Aim of the exercise: For the records below, print the lines from the line with "Task: Open the Debug menu" through the line with "The image size is (1456, 821)." exactly as written; include both end lines and exclude the rest.

==================================================

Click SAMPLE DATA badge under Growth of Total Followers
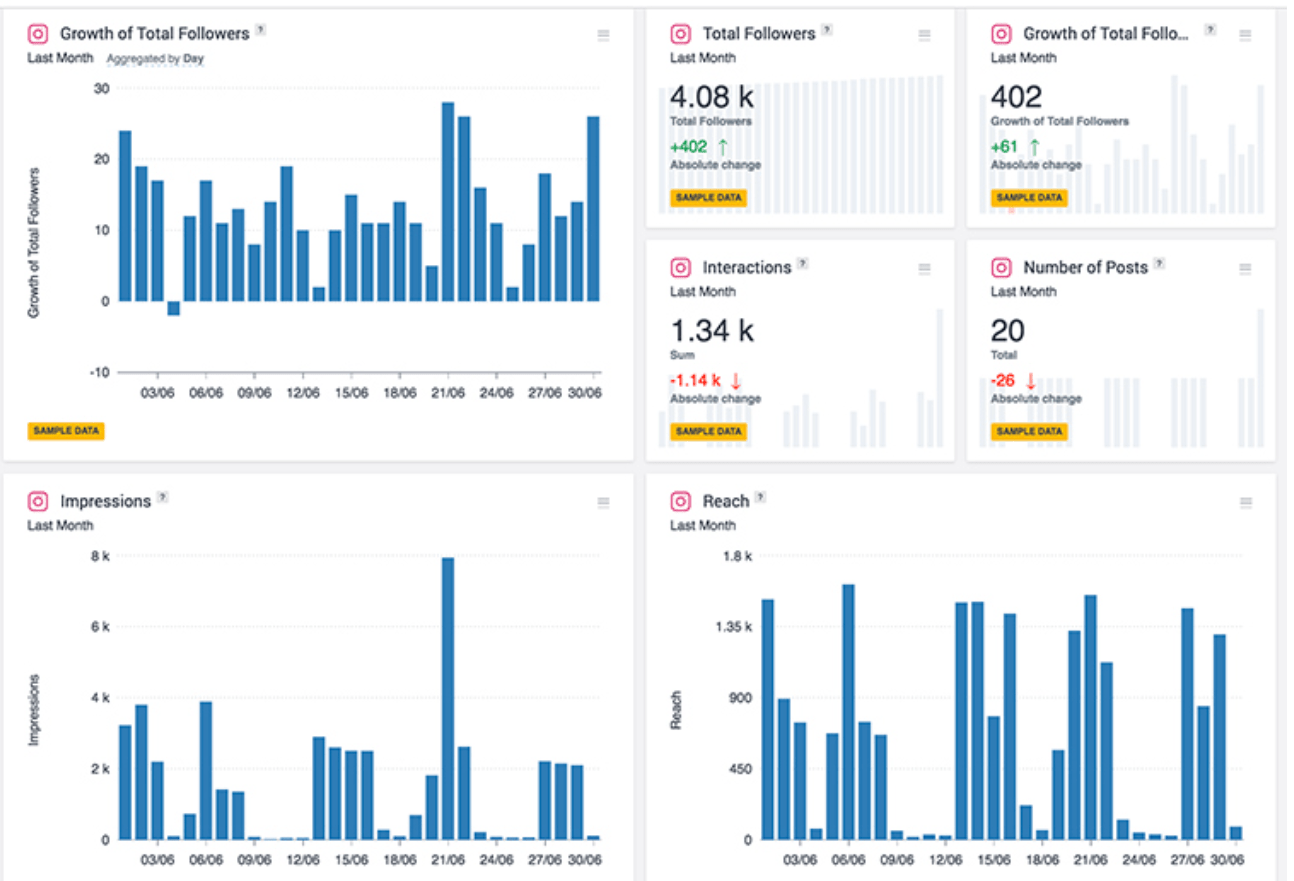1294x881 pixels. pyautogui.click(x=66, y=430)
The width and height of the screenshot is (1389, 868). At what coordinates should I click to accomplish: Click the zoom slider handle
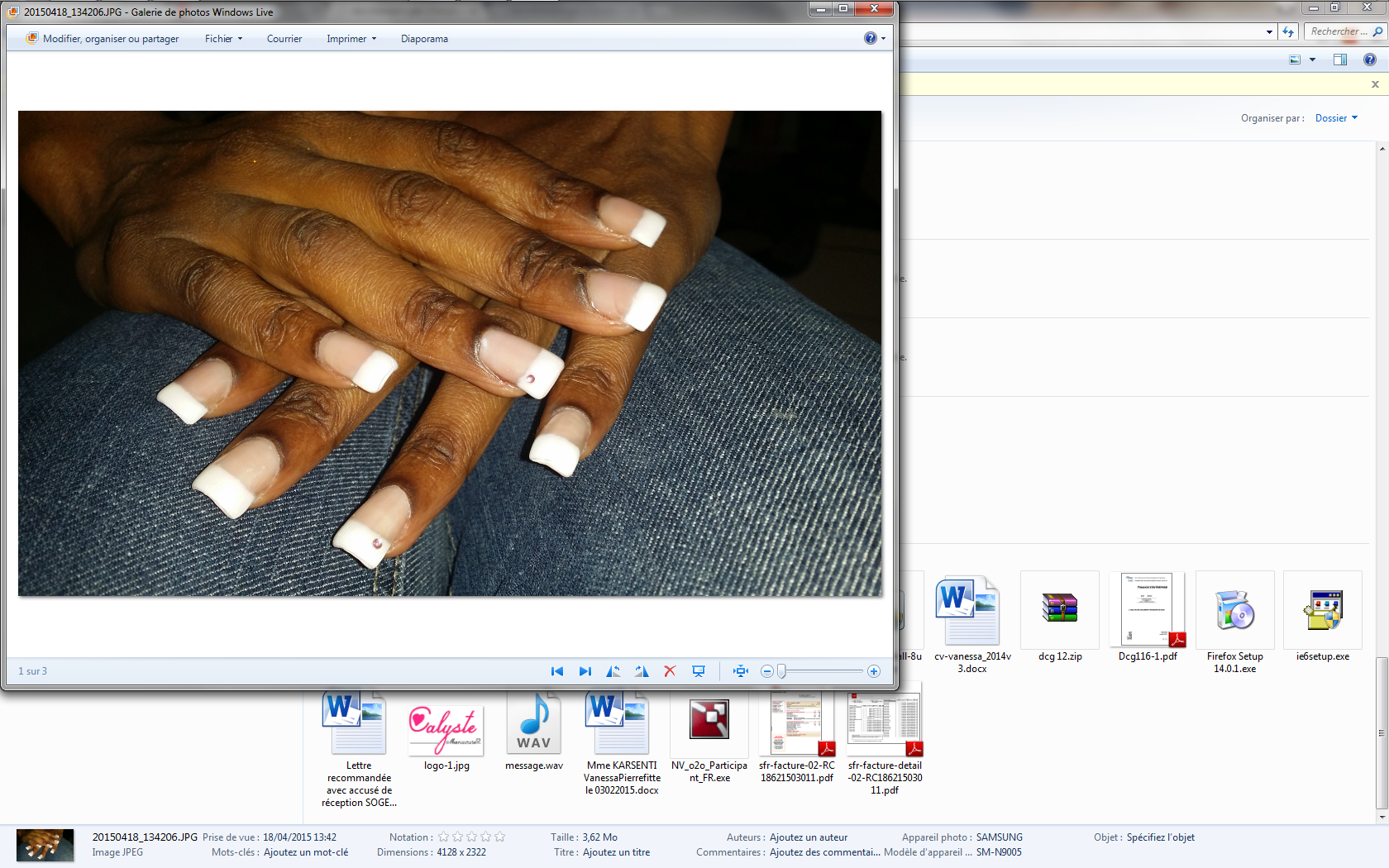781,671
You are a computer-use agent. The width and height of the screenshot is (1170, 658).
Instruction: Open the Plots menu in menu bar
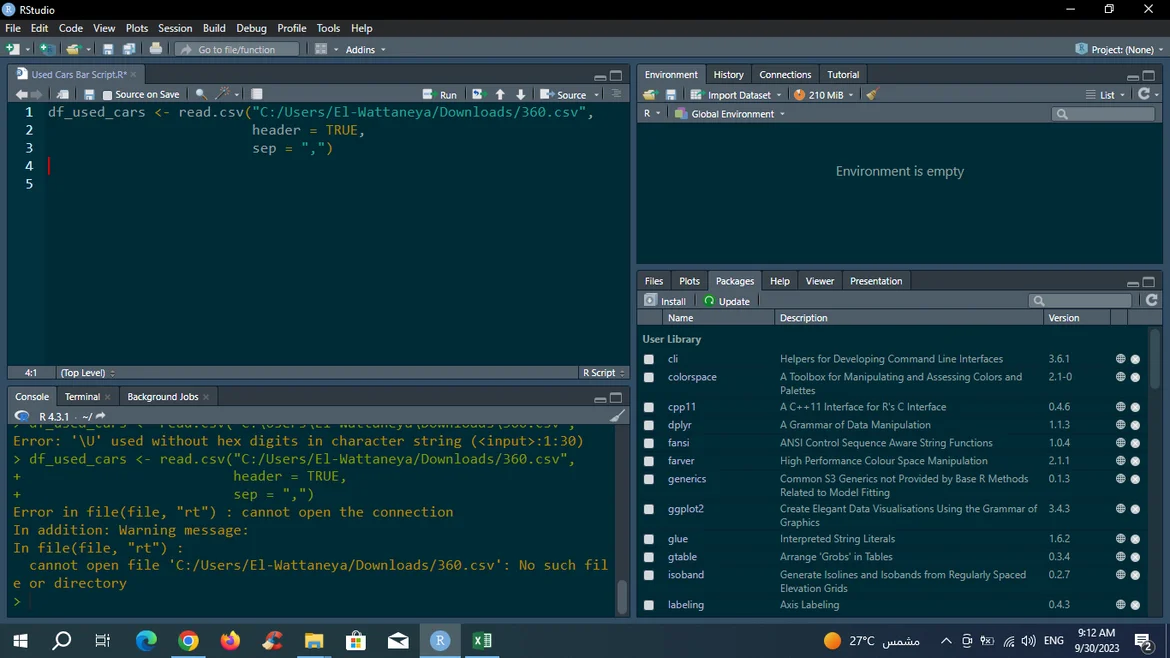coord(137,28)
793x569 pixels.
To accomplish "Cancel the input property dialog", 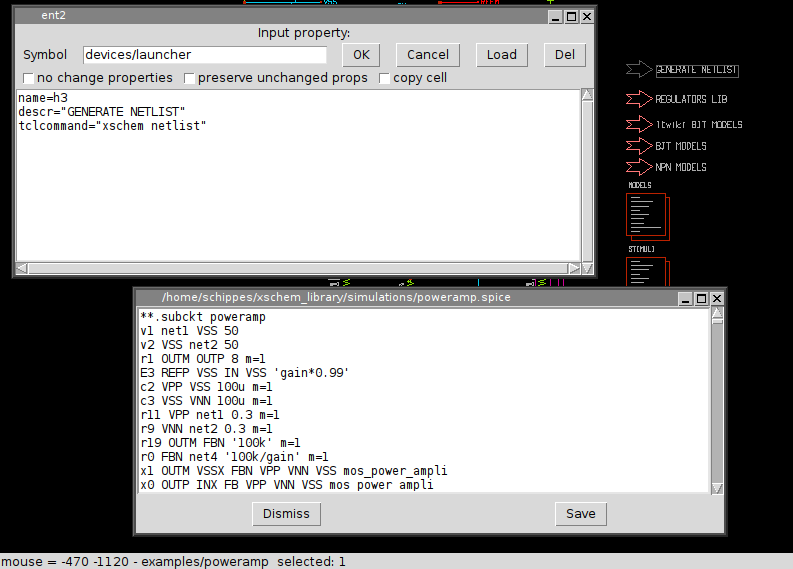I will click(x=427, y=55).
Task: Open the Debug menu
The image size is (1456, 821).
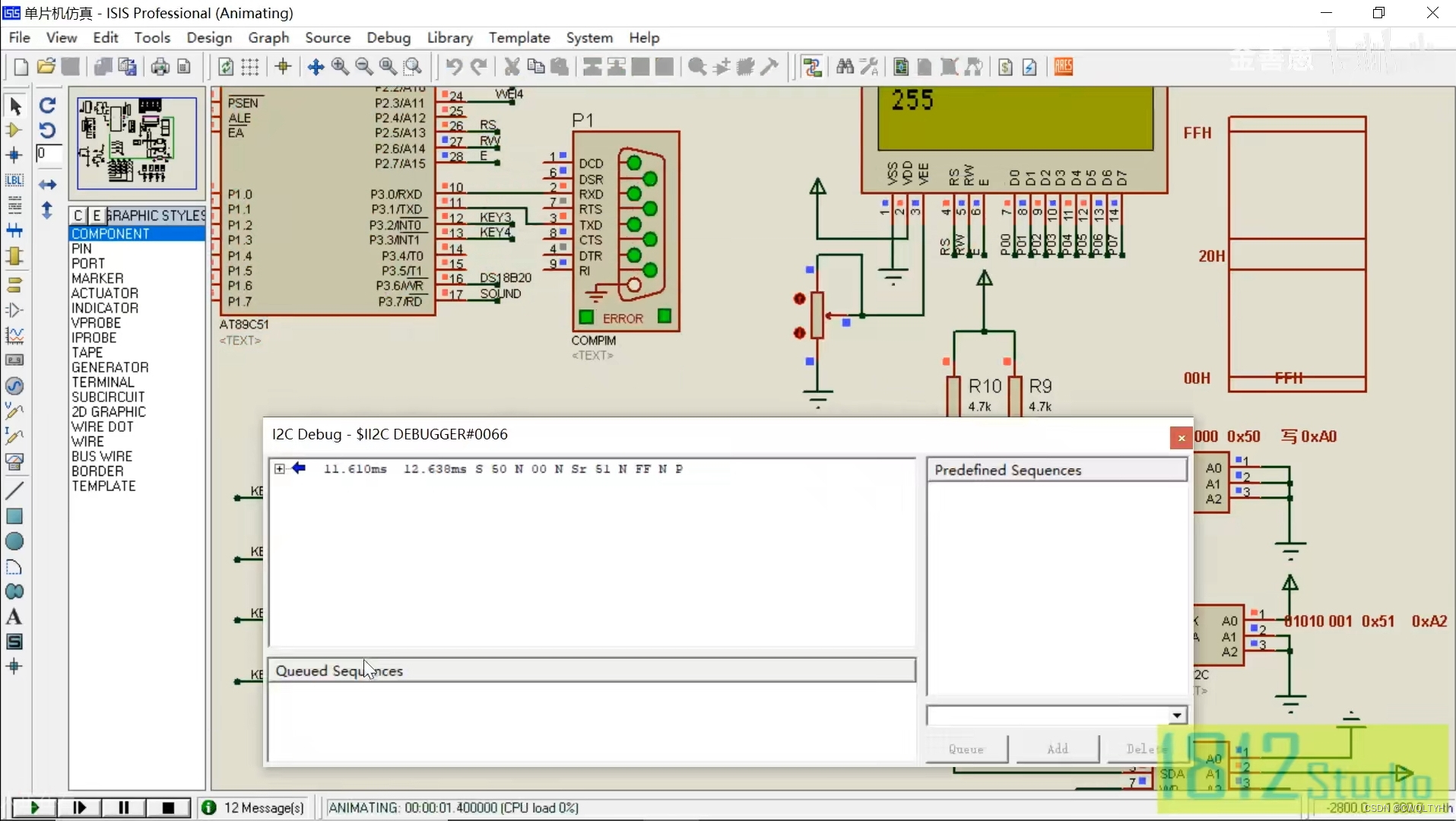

==================================================

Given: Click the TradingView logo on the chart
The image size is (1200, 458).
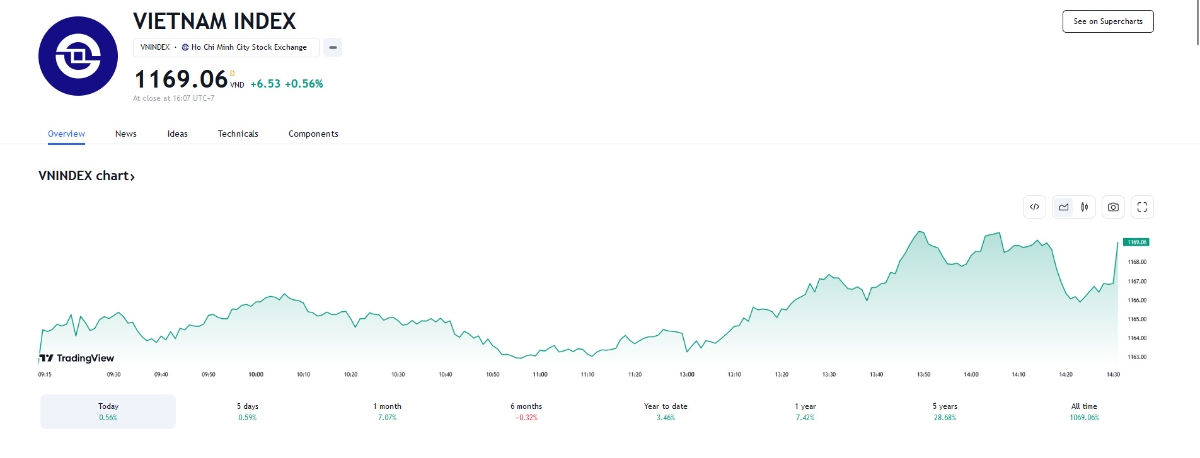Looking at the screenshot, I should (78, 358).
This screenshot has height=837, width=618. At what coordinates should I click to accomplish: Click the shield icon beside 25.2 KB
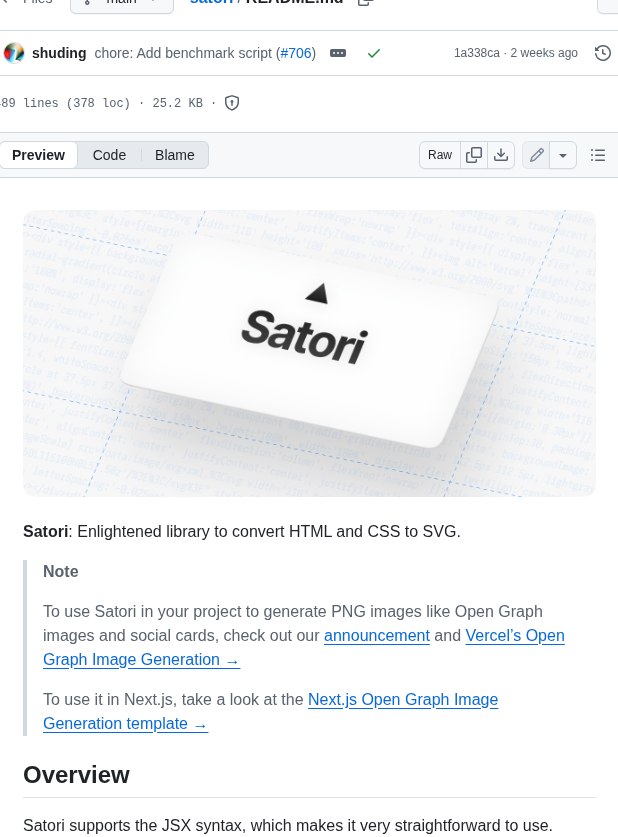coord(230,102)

==================================================

Solution for this problem:
Task: Open the Debug menu
The image size is (1456, 821).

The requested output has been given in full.